その部屋はもともと客室ではあるものの、マリアが泊まりに来る時や体調を崩した際に強制的にキャバッローネ・ファミリーの屋敷で面倒を見る場所として使われるため実質マリアの部屋のようなものだ。
室内にはベッドでマリアが眠っており、その傍で椅子にディーノは腰掛けている。
既にディーノが目を覚まし、三日が過ぎていた。
目を覚ましたその日のうちはロマーリオに釘を指されたように安静にしていたが、次の日になれば書斎で日本に滞在している間に溜まった書類仕事をこなした。
いくら部下が傍に居ても普段よりも結構な量があったにも関わらず、ディーノはその日のうちに積まれていた書類仕事を片付けてしまったのだ。
本気を出せば午前中に仕事が終わると言えど、それでも今回は量が量なだけに夕方までかかってしまった。
その後はこうしてマリアが眠っている部屋で都度追加される書類に目を通し、必要とあらば部下に指示を出す。
今ディーノが手に持っている書類はヴァルッセファミリーについての書類だ。
キャバッローネ・ファミリーだけではなく今回はボンゴレの…暗殺部隊ヴァリアーも関わっているのだ。
事後処理についての書類に目を通してはいるが…内容が内容なだけに頭を抱えてしまう。
「お嬢は、まだ目が覚めてないのか?」
チラリとベッドで眠っているマリアの方へとロマーリオが視線を向ければ、規則正しい呼吸をしマリアが眠っている。
輸血をしたおかげか、青白かった顔色から普段の顔色に戻っているが…マリアは未だ目を覚ましていなかった。

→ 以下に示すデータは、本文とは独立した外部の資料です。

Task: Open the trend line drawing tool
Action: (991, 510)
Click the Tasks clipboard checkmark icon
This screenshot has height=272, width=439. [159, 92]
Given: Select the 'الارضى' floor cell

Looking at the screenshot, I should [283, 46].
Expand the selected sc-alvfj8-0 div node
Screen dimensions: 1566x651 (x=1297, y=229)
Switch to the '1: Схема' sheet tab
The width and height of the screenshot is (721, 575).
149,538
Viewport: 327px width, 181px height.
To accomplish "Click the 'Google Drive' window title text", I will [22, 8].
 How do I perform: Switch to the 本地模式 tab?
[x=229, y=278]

傷はきちんと手当てされ、命に別条がない事もマリアの姿を見れば一目で分かる。
ロマーリオが医者に言われた“精神的なものもあるだろう”と、言う言葉通りマリアはまだ眠っていた。
「あぁ、今日も眠ったまんまだったよ」
苦笑を浮かべ、ディーノはそうロマーリオに返す。
室内にある時計に目を向ければ時刻は午後十時、後二時間で今日と言う日が終わってしまう。

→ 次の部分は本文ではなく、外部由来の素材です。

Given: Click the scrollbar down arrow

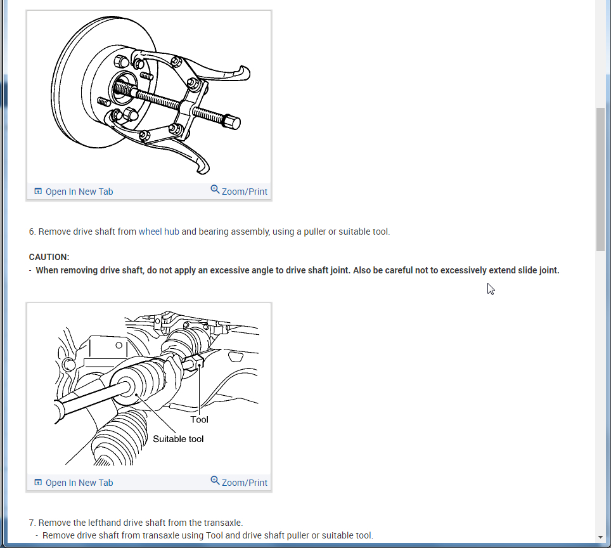Looking at the screenshot, I should (x=600, y=537).
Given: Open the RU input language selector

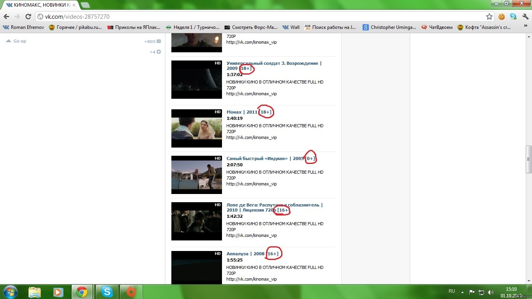Looking at the screenshot, I should point(452,291).
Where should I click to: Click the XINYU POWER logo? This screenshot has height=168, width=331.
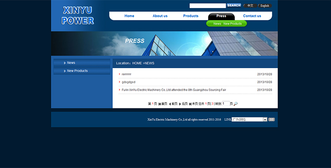[x=78, y=15]
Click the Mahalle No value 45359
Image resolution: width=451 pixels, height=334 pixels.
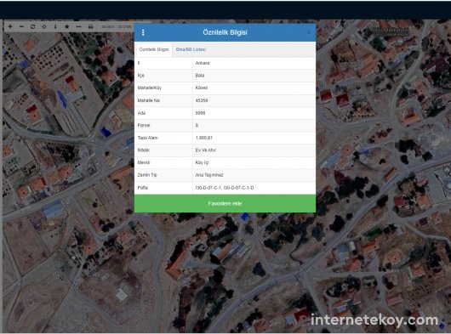click(x=202, y=100)
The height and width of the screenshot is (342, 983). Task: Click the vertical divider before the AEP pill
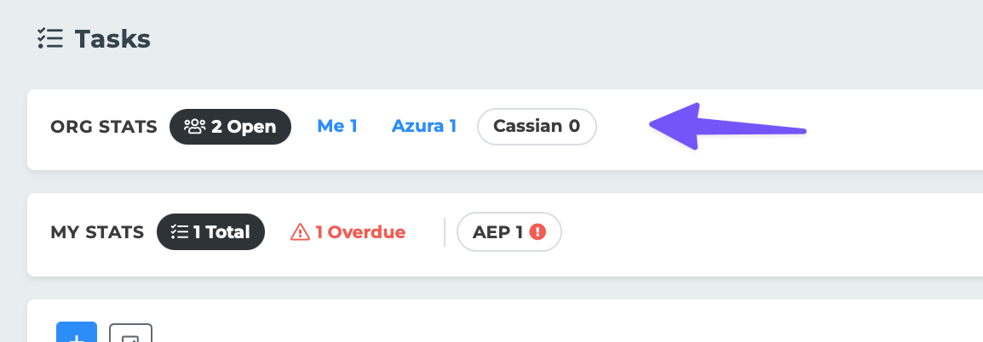(x=445, y=231)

食事や水分補給、それ以外の仕事の時はディーノも外に出るがそれ以外はずっとマリアが起きるのをこの部屋で待っていた。
ろくに寝る事もしていないせいかディーノの目の下には薄っすらと隈が出来ている。
マリアが何時起きても良いようにと気にかけ、時間があればディーノはマリアの傍から離れずに居るのだ。
マリアの事を心配な気持ちも、ロマーリオには痛いほど分かる、分かるのだが…流石に自分の身体も気遣って欲しいとロマーリオは頭を掻く。
「ボス、お嬢の傍に居たいのは分かるが…流石にちゃんと寝てくれ」
「これでも仮眠は取ってるぜ?」
「仮眠ねぇ…」
「何だよその疑うような目は?!それに、流石にもう少ししたらちゃんと寝るって」
ロマーリオのディーノを疑うような視線に気づけば「ほんとだからな?!」とディーノは念を押して言葉を紡ぐ。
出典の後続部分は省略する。